Data to process:

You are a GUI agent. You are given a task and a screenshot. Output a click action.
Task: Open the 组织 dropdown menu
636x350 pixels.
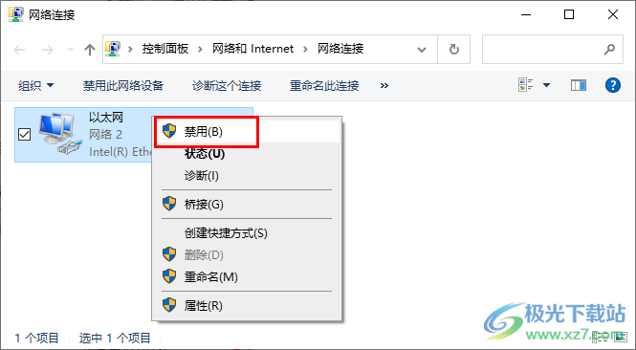point(35,85)
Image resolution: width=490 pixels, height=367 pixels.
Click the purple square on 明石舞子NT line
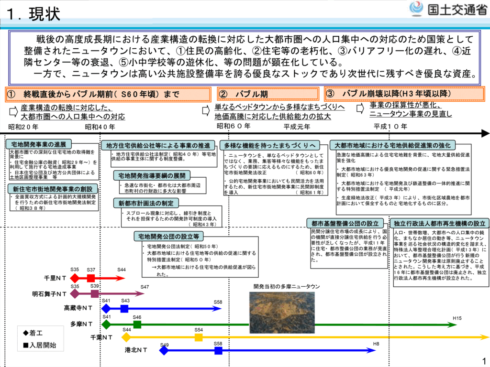coord(95,294)
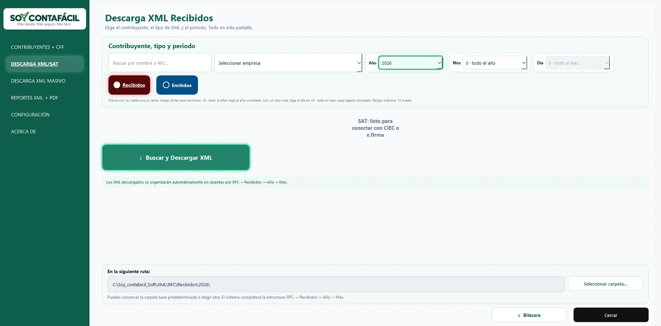Screen dimensions: 661x326
Task: Open Descarga XML/SAT menu item
Action: [x=34, y=64]
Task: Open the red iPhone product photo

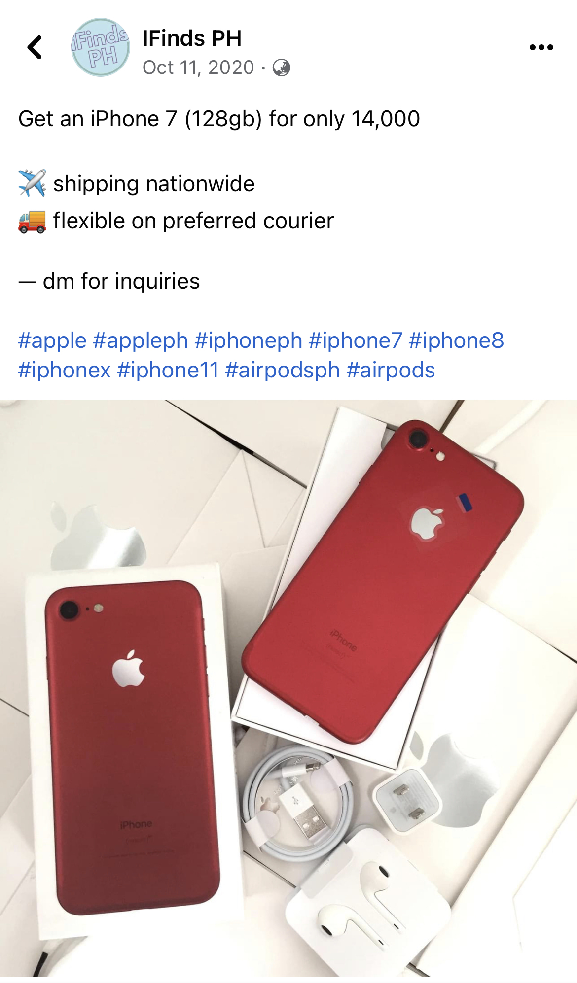Action: tap(289, 688)
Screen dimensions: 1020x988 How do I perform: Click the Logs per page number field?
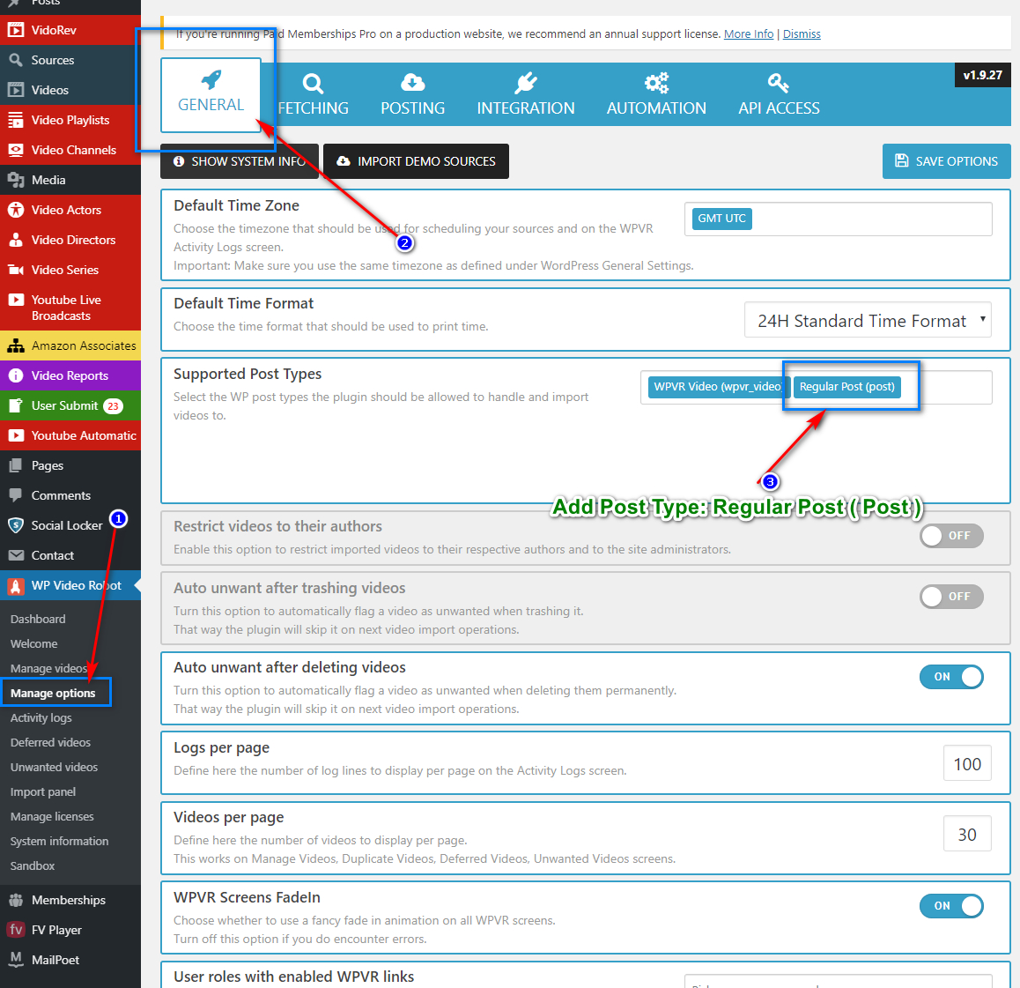click(x=966, y=764)
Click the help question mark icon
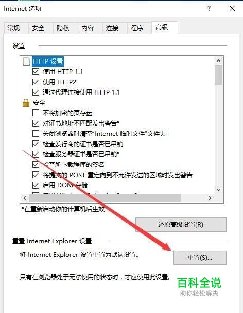This screenshot has height=313, width=243. coord(209,8)
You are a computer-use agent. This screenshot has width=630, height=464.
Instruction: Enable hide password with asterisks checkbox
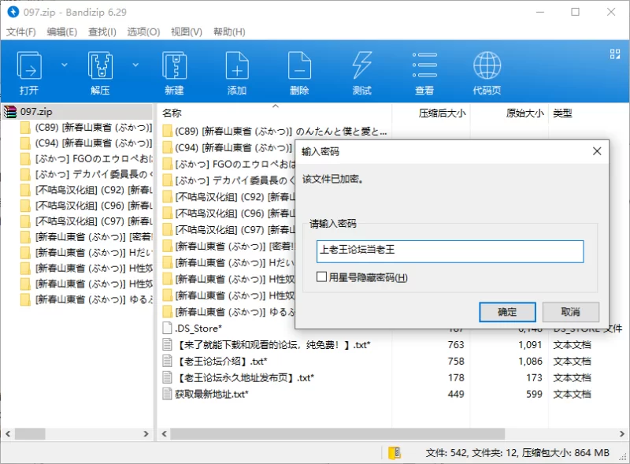click(321, 277)
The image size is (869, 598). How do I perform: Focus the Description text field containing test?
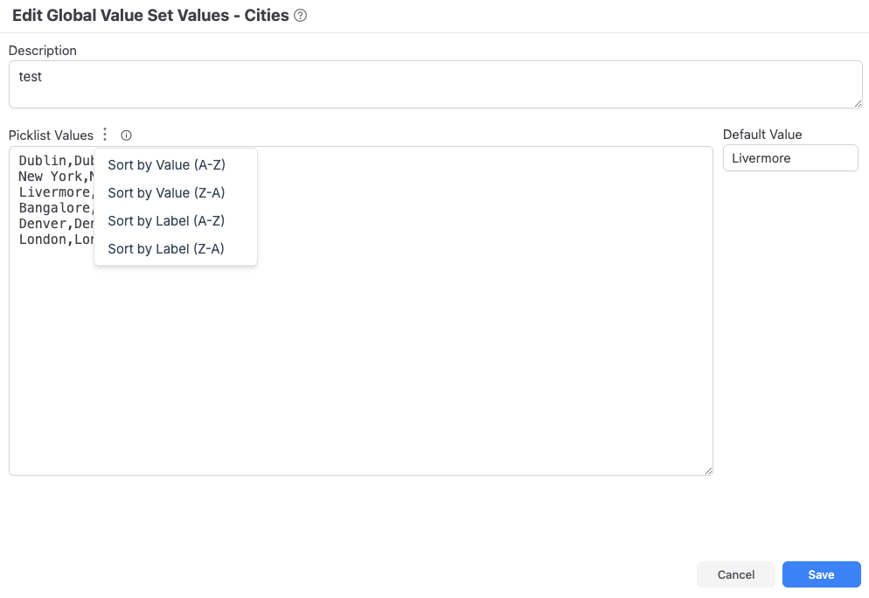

What is being asked:
Filter this listing and copy only the lines holding the word "agent".

Expected answer:
You are a GUI agent. You are given a task and a screenshot. Output a click action.
You are a computer-use agent. This screenshot has width=630, height=464.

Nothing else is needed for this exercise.